Expected: [14, 22, 0, 0, 0] Predicted [14, 14, 0, 0, 0]
Expected: [39, 31, 0, 0, 0] Predicted [39, 39, 0, 0, 0]
Expected: [6, 4, 0, 0, 0] Predicted [6, 4, 0, 0, 0]
Expected: [47, 0, 0, 0, 0] Predicted [47, 47, 0, 0, 0]
Expected: [39, 33, 0, 0, 0] Predicted [39, 39, 0, 0, 0]
Expected: [23, 2, 0, 0, 0] Predicted [23, 23, 0, 0, 0]
Expected: [19, 28, 0, 0, 0] Predicted [19, 3, 0, 0, 0]
Expected: [32, 33, 0, 0, 0] Predicted [32, 32, 0, 0, 0]

自定义Keras中的Attention层(Custom Keras Attention Layer)

现在我们需要将注意力机制引入编码器-解码器模型。
在Keras发布正式的注意力机制之前(查Keras的官网发现了一段模糊的话,没看到专门的介绍attention的文档,如果已经有官方实现了,欢迎留言告诉我),我们可以开发自己的实施方案,也可以使用现有的第三方实施方案。


为了加快速度,让我们使用现有的第三方实现。
Zafarali Ahmed ,一位在数据日志网站上的实习生,在2017年发表的题为“How to Visualize Your Recurrent Neural Network with Attention in Keras”的文章和名为“Keras attention”的Github项目中,为Keras开发了一个定制层,为attention提供支持。
自定义关注层称为AttentionDecoder,可在github项目中的custom_recurrents.py文件中找到。我们可以在项目的GNU affero通用公共许可v3.0许可证下重用此代码。
为了完整起见,下面列出了自定义层的副本。复制并粘贴到当前工作目录中名为“attention_decoder.py”的新的单独文件中。

import tensorflow as tf
from keras import backend as K
from keras import regularizers, constraints, initializers, activations
from keras.layers.recurrent import Recurrent, _time_distributed_dense
from keras.engine import InputSpec

tfPrint = lambda d, T: tf.Print(input_=T, data=[T, tf.shape(T)], message=d)

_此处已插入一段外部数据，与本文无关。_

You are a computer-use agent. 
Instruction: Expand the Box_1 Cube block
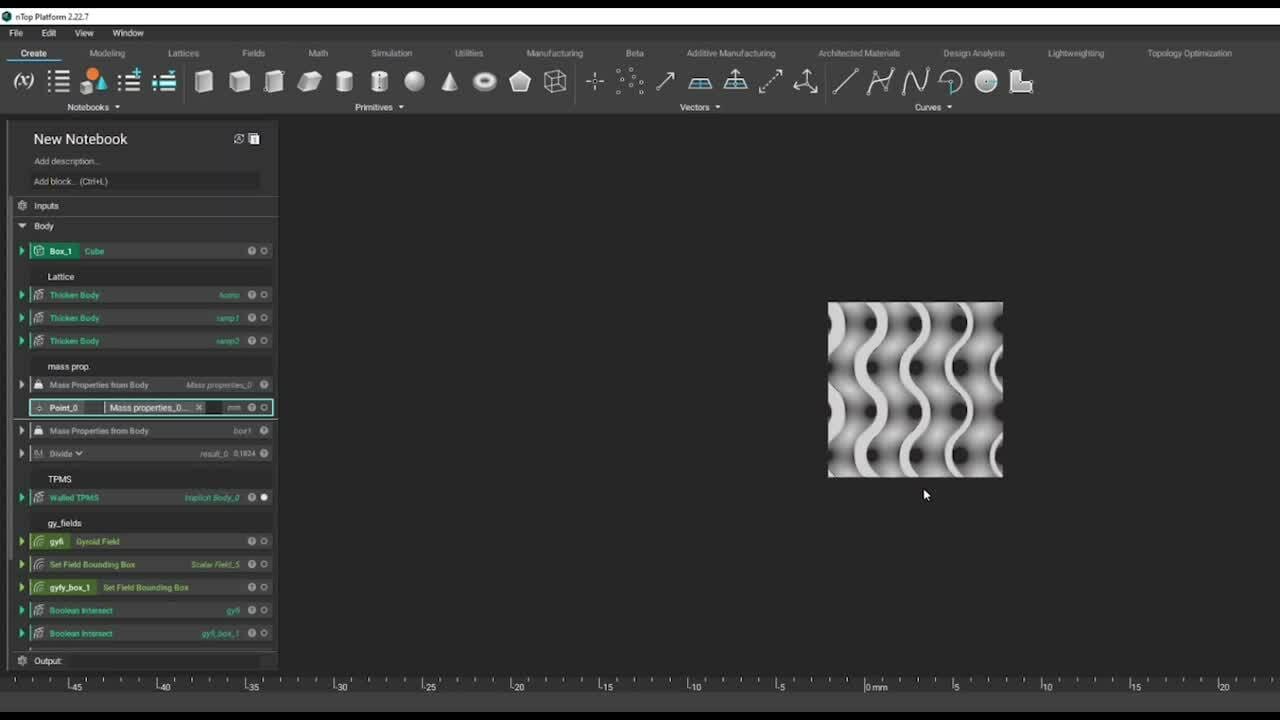click(x=22, y=251)
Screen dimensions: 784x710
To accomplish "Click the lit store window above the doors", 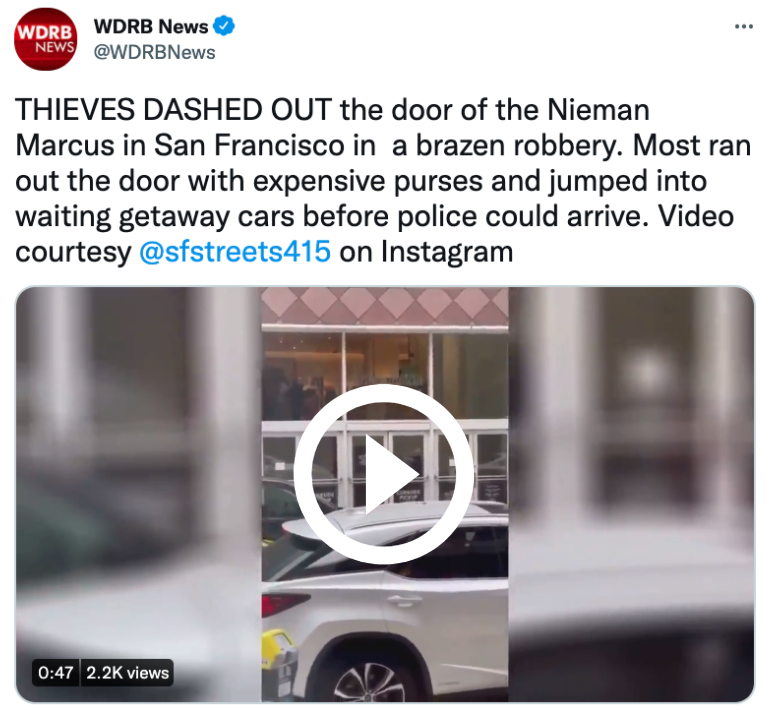I will click(385, 375).
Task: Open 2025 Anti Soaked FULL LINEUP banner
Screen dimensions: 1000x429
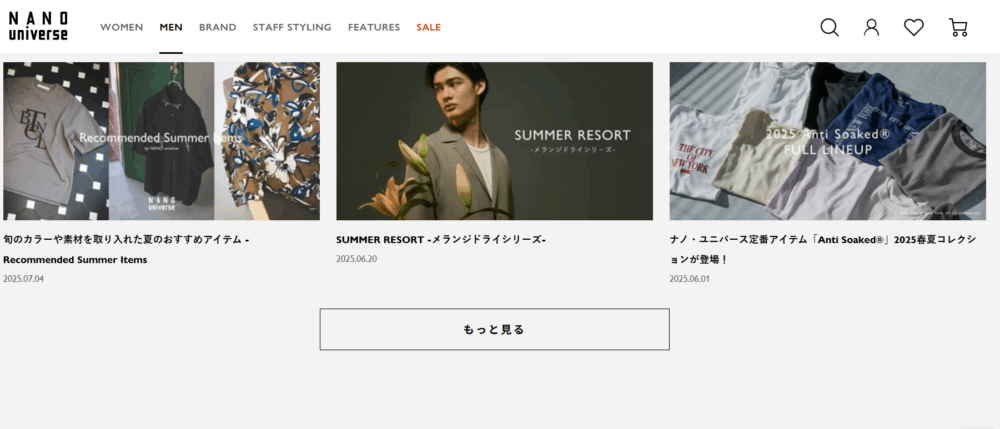Action: (828, 141)
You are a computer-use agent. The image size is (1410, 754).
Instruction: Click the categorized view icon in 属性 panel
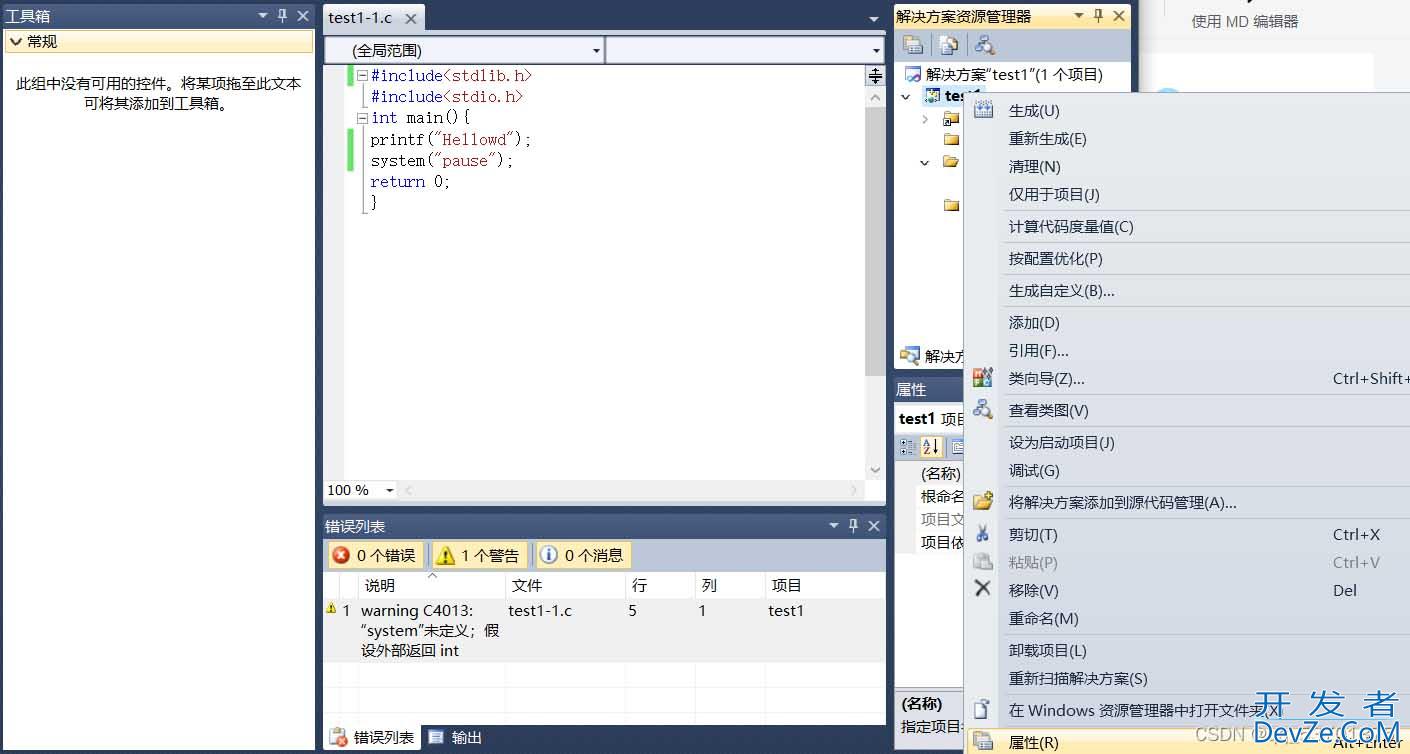tap(908, 447)
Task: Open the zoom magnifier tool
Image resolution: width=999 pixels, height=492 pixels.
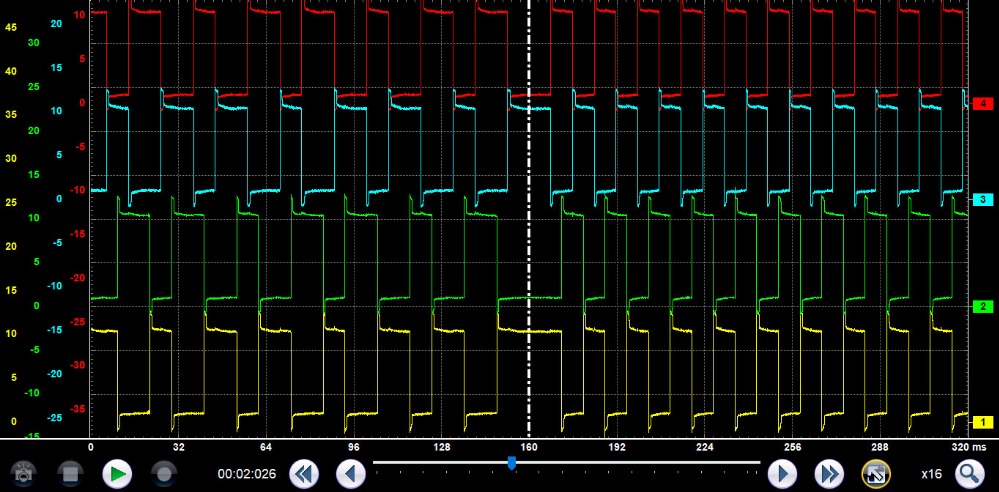Action: tap(969, 473)
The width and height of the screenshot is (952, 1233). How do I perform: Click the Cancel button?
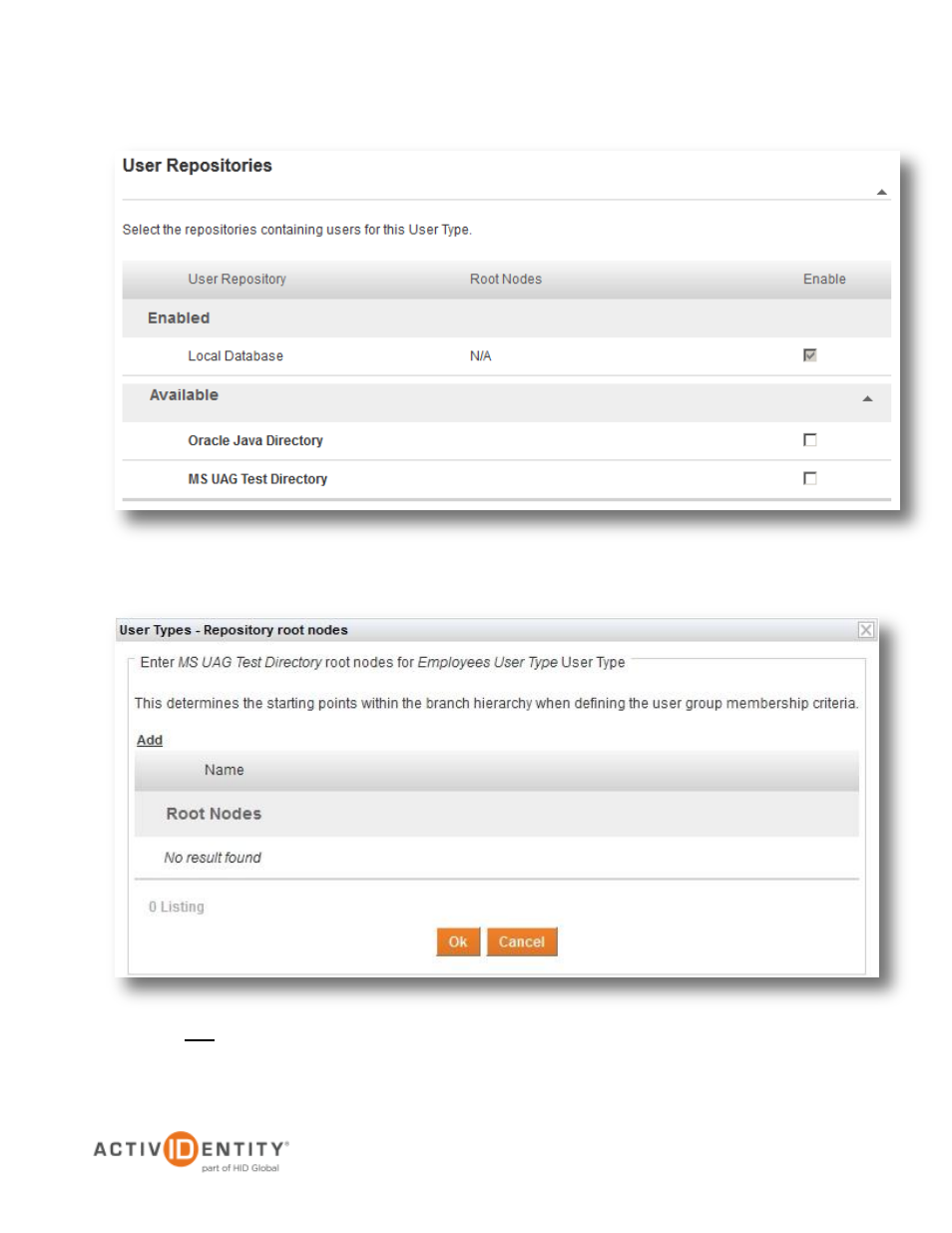[522, 941]
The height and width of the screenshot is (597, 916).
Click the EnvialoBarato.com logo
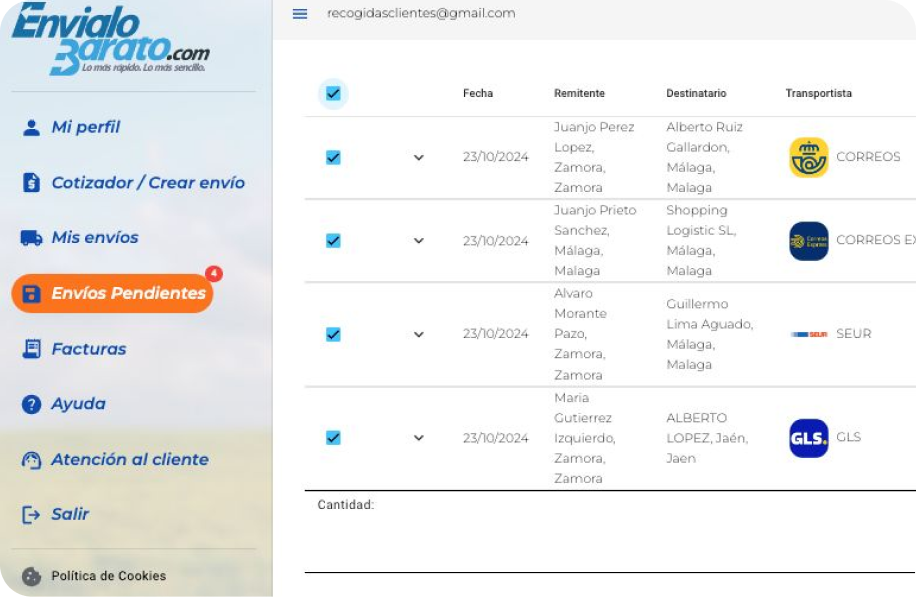pyautogui.click(x=111, y=40)
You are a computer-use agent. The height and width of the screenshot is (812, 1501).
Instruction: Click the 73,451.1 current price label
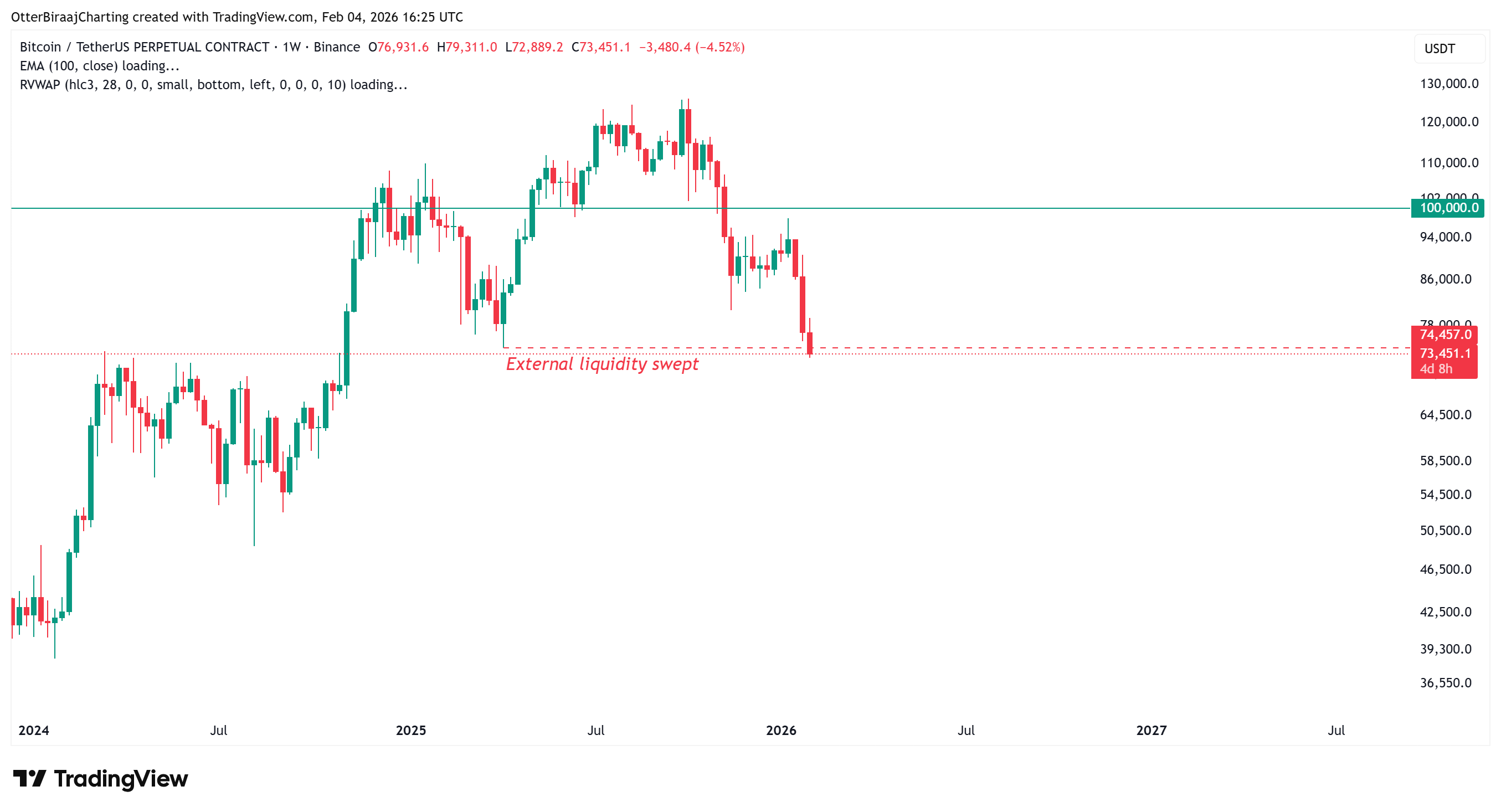(x=1445, y=353)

class AttentionDecoder(Recurrent):

    def __init__(self, units, output_dim,
                 activation='tanh',
                 return_probabilities=False,
                 name='AttentionDecoder',
                 kernel_initializer='glorot_uniform',
                 recurrent_initializer='orthogonal',
                 bias_initializer='zeros',
                 kernel_regularizer=None,
                 bias_regularizer=None,
                 activity_regularizer=None,
                 kernel_constraint=None,
                 bias_constraint=None,
                 **kwargs):
        """
        Implements an AttentionDecoder that takes in a sequence encoded by an
        encoder and outputs the decoded states
        :param units: dimension of the hidden state and the attention matrices
        :param output_dim: the number of labels in the output space

        references:
            Bahdanau, Dzmitry, Kyunghyun Cho, and Yoshua Bengio.
            "Neural machine translation by jointly learning to align and translate."
            arXiv preprint arXiv:1409.0473 (2014).
        """
        self.units = units
        self.output_dim = output_dim
        self.return_probabilities = return_probabilities
        self.activation = activations.get(activation)
        self.kernel_initializer = initializers.get(kernel_initializer)
        self.recurrent_initializer = initializers.get(recurrent_initializer)
        self.bias_initializer = initializers.get(bias_initializer)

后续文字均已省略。